[FRAGMENT STRONY]
★ ★ ★ ★

Skocz do zawartości

Rekomendowane odpowiedzi

Opublikowano (edytowane)
Godzinę temu, Lameismyname napisał(a):

Jeżeli dla Liptona podniesienie krzywej to jak mówi "overclocking", to obniżenie krzywej jest "undervoltingiem" czyli zupełnie odwrotnie jak jest w rzeczywistości

obniżenie krzywej tu underclocking :P undervolting to po prostu obniżenie napięcia roboczego karty aby zmniejszyć pobór mocy

 

Myślałem, ze to są dość proste rzeczy ale sposób w jaki tłumaczysz swoje rozumowanie jest tak pokrętny, że już się pogubiłem i z postu na post coraz mniej rozumiem.:boink:

 

To jest moja krzywa napięć:

krzywanapie5070oc.thumb.png.977dbff27dc952681c95678bbc0f9745.png 

 

Pisząc OC mam na myśli przetaktowanie rdzenia. Zwiększenie napięcia nie nazywałoby się OC tylko byłby to overvoltage.

Skoro terminologię mamy wyjaśnioną to teraz omówmy mój profil ze screena.

Dla 960mV mam zrobione OC +439Mhz (widać to na wykresie). Dla stanu/napięcia 850mV szybkość pracy rdzenia jest niezmieniona i zgodna z fabryczną tak jak i reszta poniżej tego zakresu.

 

Twoja metoda podnosi całą krzywą w górę częstotliwości(OC każdego punktu na krzywej) i gdyby nie "low power state" to karta na pulpicie zamiast przykładowych 200Mhz miałaby np. 500MHz.

 

Napiszesz mi "ale przecież nic się nie zmienia na pulpicie w mojej metodzie":hmm:

Masz rację bo tak jest ze względu na wymienione "low power state". Dzieje się tak ponieważ przy normalnych ustawieniach systemowych na pulpicie karta ignoruje wspomnianą krzywą i pracuję po swojemu oszczędzając max energii.

Jak zrobić żeby przestała ignorować? W ustawieniach 3d panelu nvidia przełącz tryb zarządzania energią na "preferuj maksymalną wydajność".

★ ★ ★ ★

[WYCINEK DANYCH]
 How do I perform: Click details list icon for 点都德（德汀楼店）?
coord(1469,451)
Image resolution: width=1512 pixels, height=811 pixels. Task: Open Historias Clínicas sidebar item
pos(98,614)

★ ★ ★ ★

[ZADANIA]
a) Zredaguj fragment wpisu o krzywej napięć, zaczynając od słów „Dla 960mV mam” i kończąc na słowach „miałaby np. 500MHz.”, a „960mV” zastąp przez „975mV”.
b) Wypisz wszystkie wartości częstotliwości podane we wpisie o krzywej napięć.
c) Streść wpis o krzywej napięć w trzech zdaniach.
Dane pochodzą z innego źródła niż wpis o krzywej napięć.

[ROZWIĄZANIA]
a)
Dla 975mV mam zrobione OC +439Mhz (widać to na wykresie). Dla stanu/napięcia 850mV szybkość pracy rdzenia jest niezmieniona i zgodna z fabryczną tak jak i reszta poniżej tego zakresu.

 

Twoja metoda podnosi całą krzywą w górę częstotliwości(OC każdego punktu na krzywej) i gdyby nie "low power state" to karta na pulpicie zamiast przykładowych 200Mhz miałaby np. 500MHz.

b) +439Mhz, 200Mhz, 500MHz

c) Autor przez OC rozumie przetaktowanie rdzenia, a zwiększenie napięcia nazywa overvoltage. W jego profilu dla 960mV rdzeń ma OC +439Mhz, a przy 850mV i niżej pracuje z fabryczną szybkością, podczas gdy metoda rozmówcy podnosi całą krzywą. Na pulpicie nie widać tego z powodu „low power state”, a żeby karta przestała ignorować krzywą, trzeba w panelu nvidia ustawić tryb zarządzania energią na „preferuj maksymalną wydajność”.